> _WHAT IS NEEDED_:
Begin with the first line of the entries below and reproduce each line exactly, ending with the line that holds "Hi-Fi (High-Fidelity) (89, 117)".

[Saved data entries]

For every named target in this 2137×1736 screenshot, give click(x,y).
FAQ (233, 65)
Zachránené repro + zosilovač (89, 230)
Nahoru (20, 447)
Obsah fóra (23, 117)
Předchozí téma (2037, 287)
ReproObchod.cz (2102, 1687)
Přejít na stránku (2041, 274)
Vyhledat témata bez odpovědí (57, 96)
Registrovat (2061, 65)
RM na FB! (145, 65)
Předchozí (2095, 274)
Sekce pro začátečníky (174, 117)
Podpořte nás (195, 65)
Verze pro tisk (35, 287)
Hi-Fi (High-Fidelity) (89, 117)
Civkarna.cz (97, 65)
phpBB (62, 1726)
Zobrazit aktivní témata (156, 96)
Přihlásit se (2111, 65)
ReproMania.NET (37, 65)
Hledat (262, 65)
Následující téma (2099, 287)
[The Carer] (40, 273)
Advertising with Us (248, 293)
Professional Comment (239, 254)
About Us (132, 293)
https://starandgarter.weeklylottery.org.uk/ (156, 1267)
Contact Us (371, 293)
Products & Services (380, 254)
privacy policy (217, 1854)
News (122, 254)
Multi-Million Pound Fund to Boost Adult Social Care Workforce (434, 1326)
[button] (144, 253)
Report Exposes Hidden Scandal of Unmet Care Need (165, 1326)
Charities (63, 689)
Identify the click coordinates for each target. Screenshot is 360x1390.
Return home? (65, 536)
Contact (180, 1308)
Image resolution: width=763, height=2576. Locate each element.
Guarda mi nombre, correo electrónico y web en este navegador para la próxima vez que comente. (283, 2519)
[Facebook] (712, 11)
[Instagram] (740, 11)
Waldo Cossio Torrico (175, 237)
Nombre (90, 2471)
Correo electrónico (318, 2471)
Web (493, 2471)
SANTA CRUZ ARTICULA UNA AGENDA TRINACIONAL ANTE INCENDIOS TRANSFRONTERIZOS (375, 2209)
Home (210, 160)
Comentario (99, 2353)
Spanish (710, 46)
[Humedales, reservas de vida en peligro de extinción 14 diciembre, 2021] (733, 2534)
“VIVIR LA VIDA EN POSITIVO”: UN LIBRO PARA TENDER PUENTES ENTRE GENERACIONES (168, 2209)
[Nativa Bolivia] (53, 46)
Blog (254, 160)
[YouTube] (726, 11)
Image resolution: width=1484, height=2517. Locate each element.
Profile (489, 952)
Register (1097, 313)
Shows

> _RESULT OF THIS EXERCISE_:
For every named target in this 2137×1736 screenshot, give click(x,y).
FAQ (233, 65)
Zachránené repro + zosilovač (89, 230)
Nahoru (20, 447)
Obsah fóra (23, 117)
Předchozí téma (2037, 287)
ReproObchod.cz (2102, 1687)
Přejít na stránku (2041, 274)
Vyhledat témata bez odpovědí (57, 96)
Registrovat (2061, 65)
RM na FB! (145, 65)
Předchozí (2095, 274)
Sekce pro začátečníky (174, 117)
Podpořte nás (195, 65)
Verze pro tisk (35, 287)
Hi-Fi (High-Fidelity) (89, 117)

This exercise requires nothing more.